Prompt - Rewrite the following rows as a numbered list, dropping any blank lines.

Input rows -
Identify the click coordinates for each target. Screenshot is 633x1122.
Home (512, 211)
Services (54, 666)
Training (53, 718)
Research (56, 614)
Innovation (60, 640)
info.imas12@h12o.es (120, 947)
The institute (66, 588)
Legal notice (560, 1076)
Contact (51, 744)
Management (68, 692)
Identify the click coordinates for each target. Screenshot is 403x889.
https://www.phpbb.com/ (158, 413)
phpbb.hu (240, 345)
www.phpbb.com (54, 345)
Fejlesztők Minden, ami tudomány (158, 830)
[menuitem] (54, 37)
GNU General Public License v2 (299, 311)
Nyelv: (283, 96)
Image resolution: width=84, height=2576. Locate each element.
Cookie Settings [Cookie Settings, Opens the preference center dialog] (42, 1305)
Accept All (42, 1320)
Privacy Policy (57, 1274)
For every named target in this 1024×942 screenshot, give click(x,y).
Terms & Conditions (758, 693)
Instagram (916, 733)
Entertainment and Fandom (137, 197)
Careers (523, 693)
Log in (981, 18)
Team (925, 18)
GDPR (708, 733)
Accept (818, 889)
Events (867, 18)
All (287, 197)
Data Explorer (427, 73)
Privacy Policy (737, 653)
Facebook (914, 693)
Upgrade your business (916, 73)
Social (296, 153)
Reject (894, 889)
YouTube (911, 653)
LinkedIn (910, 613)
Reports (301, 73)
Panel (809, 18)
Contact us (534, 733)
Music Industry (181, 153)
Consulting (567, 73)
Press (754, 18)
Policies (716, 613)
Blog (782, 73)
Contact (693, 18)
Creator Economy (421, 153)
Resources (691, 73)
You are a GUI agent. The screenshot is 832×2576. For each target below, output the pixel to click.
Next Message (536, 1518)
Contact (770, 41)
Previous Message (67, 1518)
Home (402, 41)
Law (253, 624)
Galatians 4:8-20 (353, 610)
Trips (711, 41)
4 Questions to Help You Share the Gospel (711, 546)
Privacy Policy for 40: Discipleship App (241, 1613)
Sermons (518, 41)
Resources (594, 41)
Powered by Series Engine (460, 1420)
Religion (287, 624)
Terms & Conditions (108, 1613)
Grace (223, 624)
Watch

Result below -
1. Identify the click coordinates for each target. Screenshot is 633x1122.
2. Home (512, 211)
3. Services (54, 666)
4. Training (53, 718)
5. Research (56, 614)
6. Innovation (60, 640)
7. info.imas12@h12o.es (120, 947)
8. The institute (66, 588)
9. Legal notice (560, 1076)
10. Contact (51, 744)
11. Management (68, 692)
12. Identify the click coordinates for each target. Screenshot is 403x889.
13. https://www.phpbb.com/ (158, 413)
14. phpbb.hu (240, 345)
15. www.phpbb.com (54, 345)
16. Fejlesztők Minden, ami tudomány (158, 830)
17. [menuitem] (54, 37)
18. GNU General Public License v2 (299, 311)
19. Nyelv: (283, 96)
20. Image resolution: width=84, height=2576. Locate each element.
21. Cookie Settings [Cookie Settings, Opens the preference center dialog] (42, 1305)
22. Accept All (42, 1320)
23. Privacy Policy (57, 1274)
24. For every named target in this 1024×942 screenshot, give click(x,y).
25. Terms & Conditions (758, 693)
26. Instagram (916, 733)
27. Entertainment and Fandom (137, 197)
28. Careers (523, 693)
29. Log in (981, 18)
30. Team (925, 18)
31. GDPR (708, 733)
32. Accept (818, 889)
33. Events (867, 18)
34. All (287, 197)
35. Data Explorer (427, 73)
36. Privacy Policy (737, 653)
37. Facebook (914, 693)
38. Upgrade your business (916, 73)
39. Social (296, 153)
40. Reject (894, 889)
41. YouTube (911, 653)
42. LinkedIn (910, 613)
43. Reports (301, 73)
44. Panel (809, 18)
45. Contact us (534, 733)
46. Music Industry (181, 153)
47. Consulting (567, 73)
48. Press (754, 18)
49. Policies (716, 613)
50. Blog (782, 73)
51. Contact (693, 18)
52. Creator Economy (421, 153)
53. Resources (691, 73)
54. You are a GUI agent. The screenshot is 832×2576. For each target below, output the pixel to click.
55. Next Message (536, 1518)
56. Contact (770, 41)
57. Previous Message (67, 1518)
58. Home (402, 41)
59. Law (253, 624)
60. Galatians 4:8-20 (353, 610)
61. Trips (711, 41)
62. 4 Questions to Help You Share the Gospel (711, 546)
63. Privacy Policy for 40: Discipleship App (241, 1613)
64. Sermons (518, 41)
65. Resources (594, 41)
66. Powered by Series Engine (460, 1420)
67. Religion (287, 624)
68. Terms & Conditions (108, 1613)
69. Grace (223, 624)
70. Watch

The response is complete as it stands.